Pioneer studies have quantified global biases in RNA localization and subcellular differences in translation efficiency that allow local regulation of gene expression (incl. Voigt et al., 2017). Yet most have failed to dissect the molecular mechanisms that target specific transcripts. In the past, this was due to a lack of single-molecule methods as well as to the inherent heterogeneity of RNA localization patterns observed in individual cultured cells in the absence of a clear polarization axis.
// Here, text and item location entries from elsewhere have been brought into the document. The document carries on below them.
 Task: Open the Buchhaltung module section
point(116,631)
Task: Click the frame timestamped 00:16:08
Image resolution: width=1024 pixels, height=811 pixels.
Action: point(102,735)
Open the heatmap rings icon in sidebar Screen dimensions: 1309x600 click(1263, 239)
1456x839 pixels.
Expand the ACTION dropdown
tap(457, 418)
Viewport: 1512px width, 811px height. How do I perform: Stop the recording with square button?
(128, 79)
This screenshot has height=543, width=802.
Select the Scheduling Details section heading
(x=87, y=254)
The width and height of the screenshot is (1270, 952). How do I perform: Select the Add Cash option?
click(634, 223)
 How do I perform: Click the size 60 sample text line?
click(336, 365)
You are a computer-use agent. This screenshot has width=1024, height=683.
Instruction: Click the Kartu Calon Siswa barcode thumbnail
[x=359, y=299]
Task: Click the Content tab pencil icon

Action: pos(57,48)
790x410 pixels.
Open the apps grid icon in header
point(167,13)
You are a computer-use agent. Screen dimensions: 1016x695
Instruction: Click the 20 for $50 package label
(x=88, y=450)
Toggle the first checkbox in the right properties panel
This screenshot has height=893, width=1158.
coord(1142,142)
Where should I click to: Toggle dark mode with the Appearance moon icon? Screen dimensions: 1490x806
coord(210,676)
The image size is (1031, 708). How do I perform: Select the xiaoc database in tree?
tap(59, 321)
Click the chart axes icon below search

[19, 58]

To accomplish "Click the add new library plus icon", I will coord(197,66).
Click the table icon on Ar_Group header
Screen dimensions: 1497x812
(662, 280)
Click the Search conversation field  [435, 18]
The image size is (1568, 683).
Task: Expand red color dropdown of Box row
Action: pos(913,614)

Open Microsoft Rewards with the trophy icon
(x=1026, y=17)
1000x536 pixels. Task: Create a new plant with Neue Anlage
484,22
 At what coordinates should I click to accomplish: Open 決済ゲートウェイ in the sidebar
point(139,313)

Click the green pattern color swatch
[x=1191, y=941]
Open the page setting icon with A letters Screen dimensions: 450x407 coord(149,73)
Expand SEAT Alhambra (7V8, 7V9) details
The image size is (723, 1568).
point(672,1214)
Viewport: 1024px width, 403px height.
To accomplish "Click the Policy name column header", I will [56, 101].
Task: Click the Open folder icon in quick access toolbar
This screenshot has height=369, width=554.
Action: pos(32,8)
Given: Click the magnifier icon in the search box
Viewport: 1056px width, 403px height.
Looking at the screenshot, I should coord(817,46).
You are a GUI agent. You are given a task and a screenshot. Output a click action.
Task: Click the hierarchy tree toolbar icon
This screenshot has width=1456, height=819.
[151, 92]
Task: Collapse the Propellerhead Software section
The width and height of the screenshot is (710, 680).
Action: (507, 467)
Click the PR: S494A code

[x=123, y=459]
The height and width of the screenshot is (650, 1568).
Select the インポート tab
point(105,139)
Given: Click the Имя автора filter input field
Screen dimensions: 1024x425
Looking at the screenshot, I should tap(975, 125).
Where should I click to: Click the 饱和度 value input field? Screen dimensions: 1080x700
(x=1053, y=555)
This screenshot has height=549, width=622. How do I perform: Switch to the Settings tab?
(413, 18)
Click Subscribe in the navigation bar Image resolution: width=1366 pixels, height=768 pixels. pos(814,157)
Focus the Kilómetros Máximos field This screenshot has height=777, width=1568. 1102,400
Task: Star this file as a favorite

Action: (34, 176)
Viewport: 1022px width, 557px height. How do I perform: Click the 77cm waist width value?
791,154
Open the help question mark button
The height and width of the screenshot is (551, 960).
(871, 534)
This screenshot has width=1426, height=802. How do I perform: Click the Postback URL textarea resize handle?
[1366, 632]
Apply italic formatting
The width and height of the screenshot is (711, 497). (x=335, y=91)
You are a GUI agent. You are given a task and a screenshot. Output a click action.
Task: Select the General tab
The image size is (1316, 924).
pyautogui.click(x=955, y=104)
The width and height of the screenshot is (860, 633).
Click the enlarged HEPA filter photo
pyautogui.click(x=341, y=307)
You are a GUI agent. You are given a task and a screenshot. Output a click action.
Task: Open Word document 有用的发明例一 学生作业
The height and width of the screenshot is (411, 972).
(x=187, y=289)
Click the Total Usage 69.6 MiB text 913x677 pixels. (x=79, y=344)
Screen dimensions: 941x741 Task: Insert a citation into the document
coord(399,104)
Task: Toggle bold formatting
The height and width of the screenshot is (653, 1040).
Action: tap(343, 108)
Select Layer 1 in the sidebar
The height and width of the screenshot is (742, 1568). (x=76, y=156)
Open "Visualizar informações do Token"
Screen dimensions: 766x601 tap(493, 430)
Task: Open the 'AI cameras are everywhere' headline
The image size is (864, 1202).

To remedy this, we employ clearly polarized organoid model systems that allow us to investigate RNA localization on the single-molecule, single-cell, as well as tissue level - all using a single multi-scale experimental set-up.
To dissect RNA targeting mechanisms and assess how they regulate gene expression locally, we quantify recruitment dynamics, translational efficiency and turnover of individual mRNA transcripts in different subcellular localizations using live single-RNA imaging approaches.
We have established reporter transcripts that are stably expressed in murine intestinal organoid lines engineered to allow live single-particle imaging.
To characterize transport complexes at the molecular level, we assess their mode of transport using single-particle co-localization and diffusion analysis. In addition, we aim to identify the trans-acting factors that recruit RNAs to their target sites through a combination of in-vitro biochemistry approaches.